Substantively, Carter does not depart from his established positions. Israel, he says, has set up a system of apartheid in the West Bank and peace will only come to the region once Israel withdraws from the West Bank (interestingly, he doesn’t discount the possibility that this could happen under a Netanyahu government.) The parochial idea that the road to regional peace runs through Jerusalem is one to which Carter energetically subscribes.
In doing so, he both obscures and distorts. Obscures, because his excessive focus on the Israeli-Palestinian track means that other critical regional questions fade from view. Iraq is mentioned only in passing by Carter, while Afghanistan is not mentioned at all. Yet the presence of US troops in these countries, the question of oil ownership and dividends in the case of Iraq, the proximity of Pakistan’s nuclear arsenal and the resurgence of the Taliban in the case of Afghanistan, mean that both states, at least in strategic terms, are far more important than Palestine. Whether a two state solution is arrived at matters not one jot in Mosul or Waziristan.
Distorts, because overemphasizing Israel and the Palestinians deemphasizes other considerations. Here’s what Carter has to say about Iran. “The best way to constrain Iran’s potential movement towards nuclear capability,” he tells Aslan, “is to have peace in the Middle East, peace between the Israeli (sic) and the Palestinians. To end the official war that still exists between Israel and Syria, Israel and Lebanon.”
There are two problem with this view. Firstly, as the late Conor Cruise O’ Brien astutely observed, “a negotiated solution – being by definition an outcome that offers some satisfaction to both parties – will be inherently distasteful to terrorists and their admirers, accustomed as these are to regarding one of the parties…as evil incarnate.” Hamas, Hezbollah and their Iranian sponsor are not engaged in violence because of frustration at the failure of the two-state solution to come about. One of their principal aims is to prevent a two state settlement. Just as one person’s terrorist is another’s freedom fighter, so one person’s solution is another’s sell-out.

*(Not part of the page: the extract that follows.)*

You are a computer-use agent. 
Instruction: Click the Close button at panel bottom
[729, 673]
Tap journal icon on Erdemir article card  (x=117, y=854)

What Carter doesn’t seem to understand is that a negotiated agreement won’t spell the end of the conflict. He might reply that such an agreement would weaken the revanchist currents among the Palestinians, but that’s a very risky assumption to make. Nothing in the behavior of Hamas or Hezbollah suggests that they will fall into line once an agreement is inked. In fact, as Iran’s strength is boosted they have less reason to do so.

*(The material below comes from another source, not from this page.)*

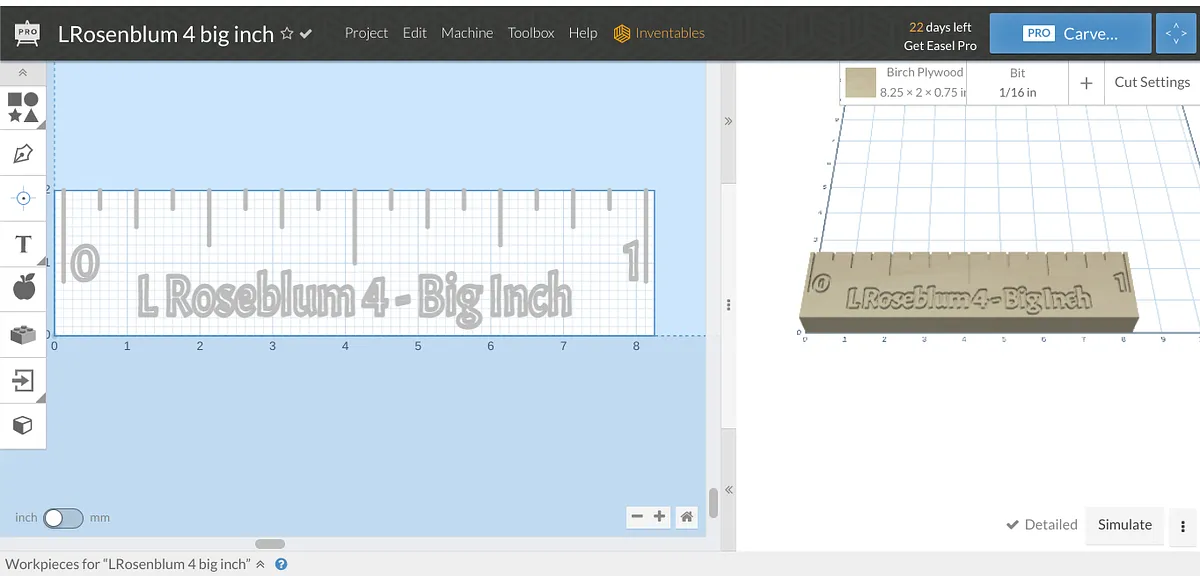This screenshot has height=576, width=1200.
Task: Click the Simulate button
Action: 1124,525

Which brings me onto the second problem. Iran’s nuclear program is not a reaction to the failure of the peace process. It is not defensive. Rather, it is a bid for regional dominance. It is aggressive. Which means – contra Carter – that even limited success in Israeli-Palestinian negotiations could accelerate rather than retard these ambitions, positioning Iran as the key confrontation state against the machinations of Israel, the US and the conservative Arab regimes.
Arguably, Carter’s biggest defect is his tin ear when it comes to ideology. Those in the Islamic world who cry “No Surrender” have lots of strategic reasons to maintain their position, but what holds it all in place is their belief system. Like some of the academic realists who write about the Middle East, Carter either ignores what they say or doesn’t take them at face value. Nonetheless, their words are both toxic and pervasive, and you cannot sensibly discuss the Middle East without acknowledging this fact. The sight of a furious Turkish Prime Minister, someone traditionally regarded as a model of how Islamists can engage with the political process, presenting a crackpot antisemite as an authority in front of an elite audience in Davos, should give Carter pause for thought.